Disused greenhouse glass, silver gelatin emulsion, light of the full moon, wooden structure.
200 x 190 x 70 cm.
Installation view from The Camera's Blind Spot III: LA CAMERA. On the Materiality of Photography, Palazzo De' Toschi, Bologna, 2016.
”When dealing with photography – and his work is based in large part on this medium - the young Swedish artist Johan Österholm looks to the moon, and not just as a subject. It is the pale, silvery light of this orb, so rich in literary and artistic associations, that leaves its mark on the artist’s photographs over long exposure times.
To make Structure for Moon Plates and Moon Shards, Österholm recovered panes of glass from an old greenhouse, coated them in silver gelatin emulsion and left them in the moonlight, which slowly inscribed them with its rays. Once developed - the evocative irregularity of the outcome is due to the emulsion, which is difficult to apply evenly - the abstract negatives were mounted in a structure that echoes the greenhouse, transformed into a sort of negative image of itself. Lunar Year is Österholm’s tribute to his paternal great-grandfather, an amateur photographer.
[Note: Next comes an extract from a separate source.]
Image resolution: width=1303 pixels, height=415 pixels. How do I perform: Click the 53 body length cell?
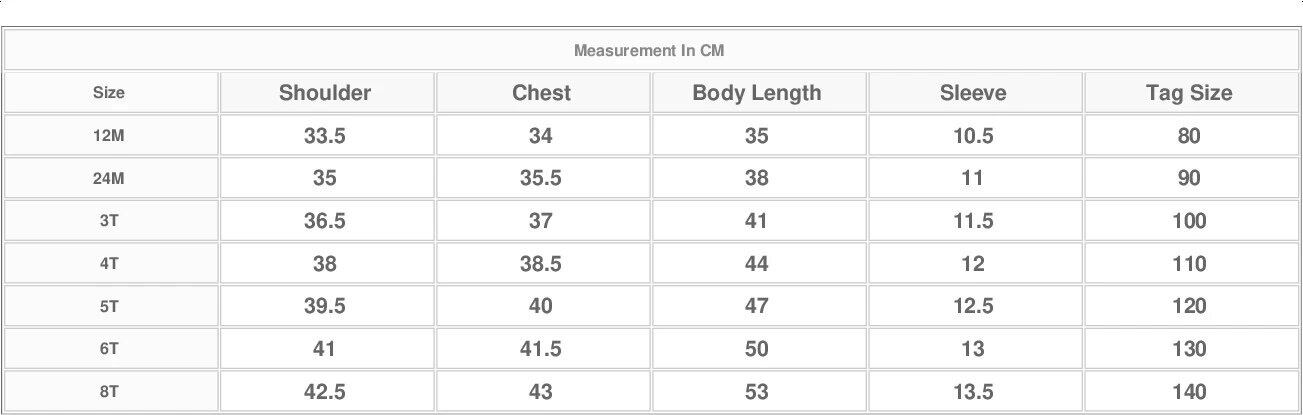coord(757,392)
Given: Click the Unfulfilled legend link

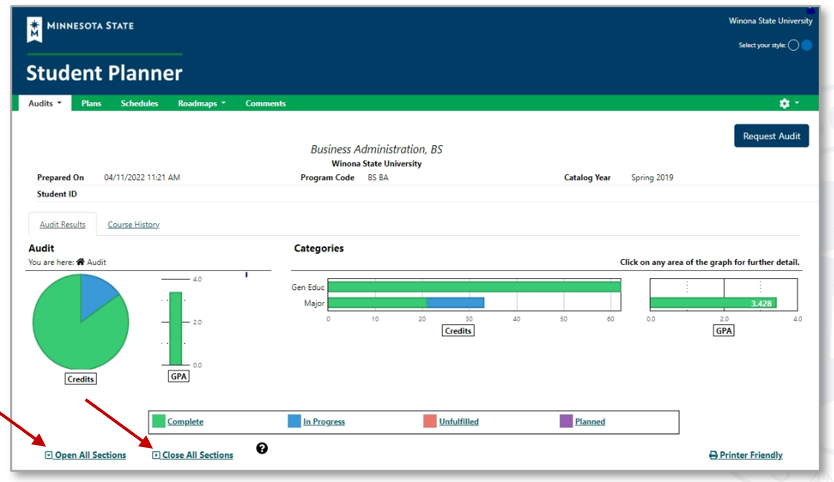Looking at the screenshot, I should tap(459, 421).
Some eighty years after his ancestor’s experiments, the artist has printed one of his original negatives (a glass plate, just like the ones in Structure for Moon Plates...) containing a multiple exposure of the moon that was probably made to test exposure time.”
Text from the exhibition guide to LA CAMERA: On the Materiality of Photography, Palazzo De’ Toschi, Bologna, 2016. Curated by Simone Menegoi.